Nun bist du ziemlich save…

Mein Setup

Mein Setup zu Hause ist folgendes.

Windows PCs

Alle Windows PCs zu Hause haben den in Windows integrierten Dateiversionsverlauf aktiviert. Der Pfad dafür liegt auf dem NAS.
Wird einer der PCs von Ransomeware befallen, sind die aktuell auf dem PC befindlichen Dateien zwar verschlüsselt. Aber auf dem NAS liegen sie durch die Versionierung auch noch unverschlüsselt vor. ABER: Man muss sich daran halten, sämtliche Daten unterhalb des /home Ordners abzulegen (C:\Users\MEINUSERNAME)

Android Clients

Alle Android Clients machen ein Backup Ihrer wichtigen Daten auf das NAS.
Dafür verwende ich die APP FolderSync. (ich habe hier die Bezahlversion um den APP Author zu unterstützen, aber das geht auch mit der freien Version).

NAS - lokales Backup

Das NAS selbst synct täglich alle freigegebenen Ordner auf eine an der Fritzbox angeschlossene USB-Platte. Dabei verwende ich rsync mit der backup Funktion. Wird also eine Datei auf meinem PC gelöscht und ist demzufolge auch auf dem NAS gelöscht, wird beim sync auf die USB-Platte diese Datei noch mal extra weggespeichert bevor sie auch dort gelöscht wird.
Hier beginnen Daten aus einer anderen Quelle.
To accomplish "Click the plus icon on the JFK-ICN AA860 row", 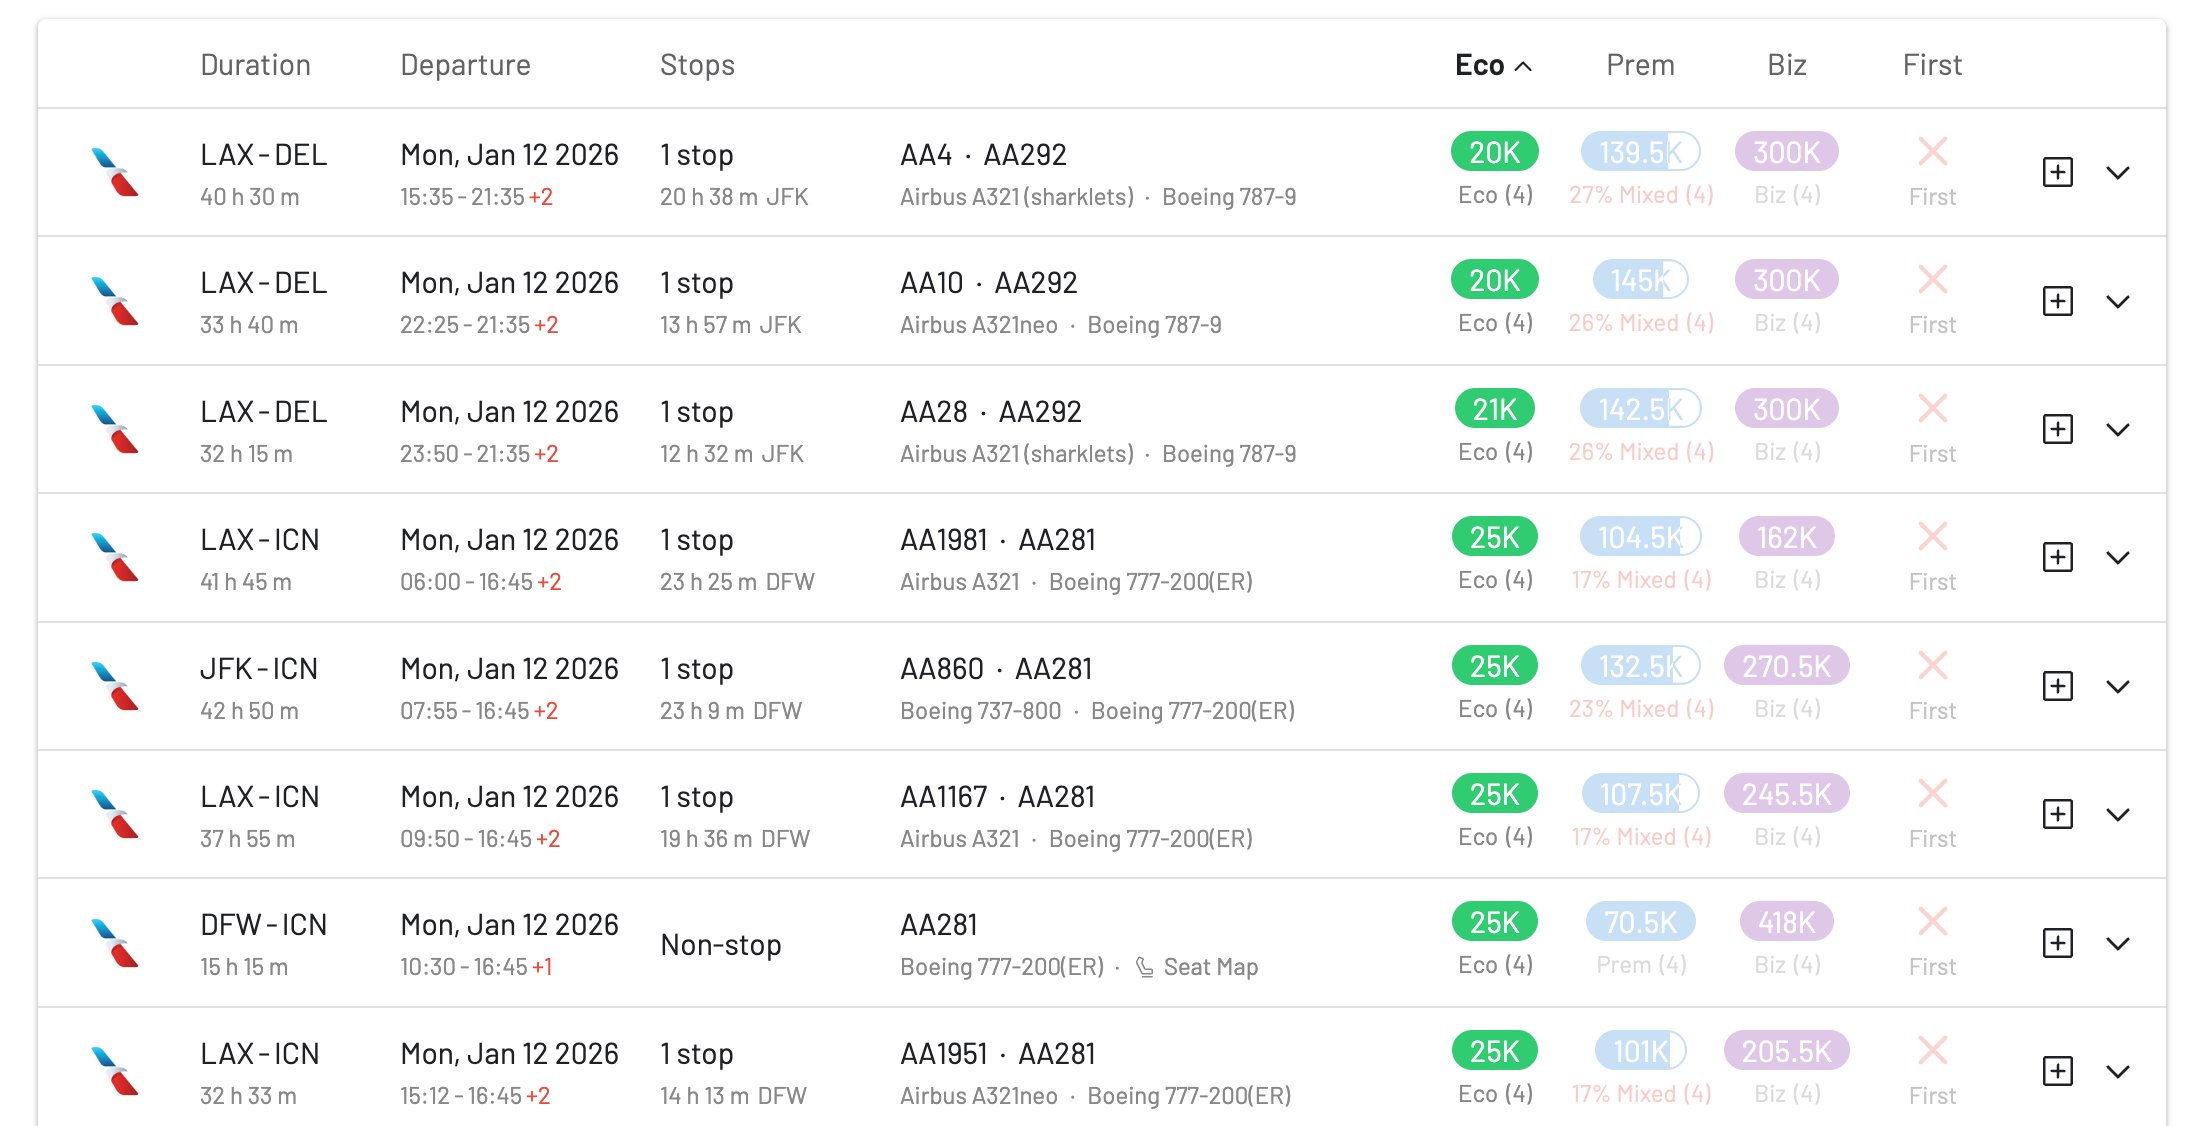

# Backup des Ordners /volume2/photo/ auf dem NAS
# Auf die USB-Platte an der Fritzbox in den Ordner /pfad/zur/fritzbox/nas-backup/photo/
# Gelöschte Dateien sollen unter /pfad/zur/fritzbox/nas-backup/_deleted_files/$(date +%Y-%m-%d)/photo/ abgelegt werden, bevor sie aus dem Backup gelöscht werden

rsync -rtuvh --stats --ignore-errors --delete --backup --backup-dir=/pfad/zur/fritzbox/nas-backup/_deleted_files/$(date +%Y-%m-%d)/photo/ /volume2/photo/ /pfad/zur/fritzbox/nas-backup/photo/

NAS - Offline Backup

Einmal in der Woche hänge ich eine Platte an meinem PC und sicher die Platte an der Fritzbox offline, danach hänge ich die Platte direkt wieder ab. Das ist meine Montags Routine…

NAS - Remote-Backup

Remote Backup habe ich aktuell keines. Bisher habe ich mir mit einem Freund gegenseitig Platz auf dem NAS geschaffen. Er hat sein Backup verschlüsselt auf meinem NAS abgelegt und ich meins verschlüsselt auf seinem. Aber es hat uns beiden nicht gefallen, dass unsere NAS dafür von außen erreichbar sein müssen. Wir hatten auch viel probiert mit OpenVPN und Wireguard, aber das lief insgesamt zu instabil bzw. war zu langsam mit den Datenraten…

Aktuell überlege ich mit eine StorageBox bei Hetzner zuzulegen, scheue aber noch noch die 140,- pro Jahr… https://www.hetzner.com/de/storage/storage-box

FAZIT

Mit meiner Backupstrategie fühle ich mich halbwegs sicher und erlaube den Clients teilweise eine feste Verbindung zum NAS. Sei es als Netzwerk-Ordner oder über den Dateiversionsverlauf. Das ist auch notwendig da ich meine Familie nicht zumuten willen erst irgendwelche Netzlaufwerke zu verbinden.
Es ist ein Kompromiss aus Benutzerfreundlichkeit und (Backup) Sicherheit.